HELSINKI, Nov. 7 (Xinhua) -- The Swedish central bank reduced its policy rate by 0.5 percentage points to 2.75 percent on Thursday, marking the fourth cut this year.
The new rate will be effective on Nov. 13, the bank announced in a press release.
The bank suggested that additional rate cuts could be possible in December, depending on Sweden's inflation outlook, though it noted ongoing uncertainty. The central bank's inflation target remains at 2 percent.
The bank highlighted the challenges in assessing economic conditions, particularly with international factors such as the U.S. election. "Risks related to geopolitical tensions, foreign economic policies, krona's exchange rate, and domestic economic activity could affect the economic outlook and inflation, potentially leading to a shift in monetary policy," it said.
The Bank of England (BoE) also reduced interest rates for the second time this year on Thursday, setting the rate at 4.75 percent, a 0.25-percentage-point decrease from the previous 5 percent. This adjustment brings rates to their lowest level in over a year, last seen below 5 percent in June 2023.
Norway's central bank, Norges Bank, has opted to keep its policy rate at 4.5 percent, a level it has maintained since December 2023. The decision aligns with the bank's goal of curbing inflation while fostering economic stability and supporting employment, according to central bank governor Ida Wolden Bache.
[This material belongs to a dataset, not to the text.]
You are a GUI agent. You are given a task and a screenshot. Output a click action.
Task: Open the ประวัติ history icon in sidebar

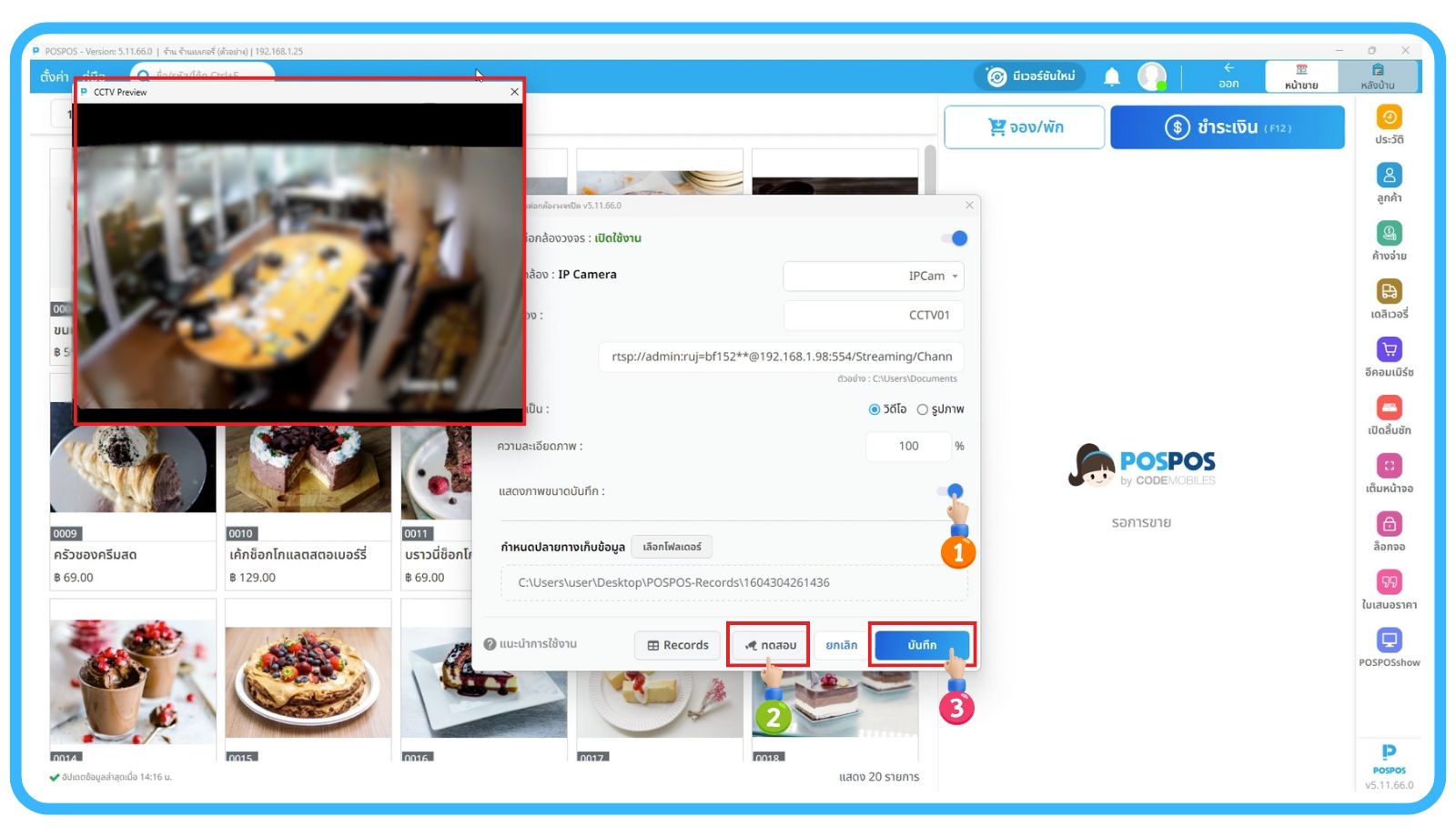tap(1389, 117)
In a press release, Bache said the primary objective of the policy rate is to achieve low and stable inflation, targeting a rate close to 2 percent over time. The 4.5-percent policy rate has been effective in cooling the Norwegian economy and alleviating inflationary pressures, she said, adding that Norges Bank intends to maintain this rate through the end of the year, assuming economic conditions remain stable.